Disclaimer: No, I don't own Inu Yasha, never will either. This is a one shot that I decided to write because I am broken hearted. My boyfriend broke up with me last night. My depression may lead to some weird stuff in this, so be warned. This is like an alternate universe type thingy, and it's in the point of view of Kagome, because that's kinda how I feel.

~*~When You Loved Me~*~

When I met him, he was new and odd. I think that's what first attracted me to him. He was one of those people you only meet every so often. He knew what it felt like to be hurt, so that gave him a hard exterior and pained interior. Yet, at the same time, he was a softy for helping people. He'd never admit it, but liked saving and helping me. Inu Yasha would never come to grips with his human side; the side that didn't want to see anyone hurt. Yet he would show hints of his 'weakness' by traveling with me.

Most of our time was spent together. We would talk, sometimes anyway. After a while, we got to know each other better and better. Our friends would joke around with us, although he wasn't very good at taking them. He'd really get jealous and that just let me know he cared for me and my protection. As time moved on, over the three years we searched for shards, I grew to love him. I loved him with all my heart, with every ounce of my being. For everything it was worth, for everything it was and would be, I loved him. Even if he didn't return the feelings, I knew that I would always love him. I knew that no matter how hard I tried to forget him, he would always be there. I cried under the Goshinboku in my time, wanting him to love me, wanting anything from him.

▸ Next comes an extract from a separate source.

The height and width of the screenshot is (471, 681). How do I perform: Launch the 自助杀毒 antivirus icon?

He would go off with Kikyo, maybe be gone for hours at a time. He'd always leave when she was near; he'd always go to her. That's when I knew I didn't have a chance on gaining his heart. He would always go to her, and leave me behind with Sango and Miroku. With them, I found a longing for what they had: love. They had come to terms with their feelings and were happy. I had come to terms with mine, acknowledging I love him, and yet, I wasn't happy. He didn't love me in return. He loved Kikyo. I decided that day that I would have to tell him how I felt, weather or not he loved me.

I found him one morning, at the Goshinboku and decided this was as good a time as any. He seemed to be in deep thought. That in itself struck me as odd. Inu Yasha...in deep thought? His eyes were focused on the sun, a quarter of the way in the sky. I strode to the base of the ancient tree and watched him. I knew he knew I was there. He always knew. I called for him.

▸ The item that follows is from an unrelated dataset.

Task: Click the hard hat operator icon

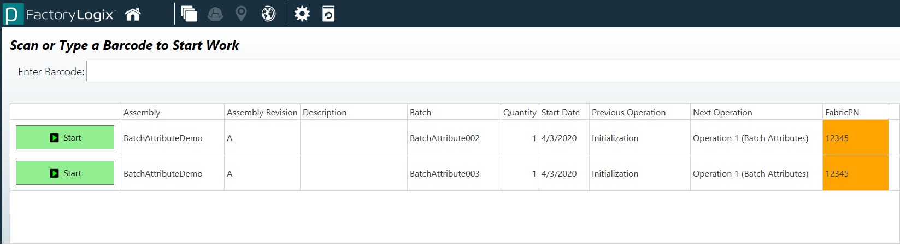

"Inu Yasha," I said, my arms across my chest for warmth. "I need to talk to ya, could you come down here?" I watched him as he climbed off of the branch and onto the soft green grass in front of me. 'So graceful and handsome,' I thought as I watched him. He avoided my gaze and looked as if he had something important to say. 'What could he possibly want to say to me?' "Inu Yasha?" I asked uncertainly.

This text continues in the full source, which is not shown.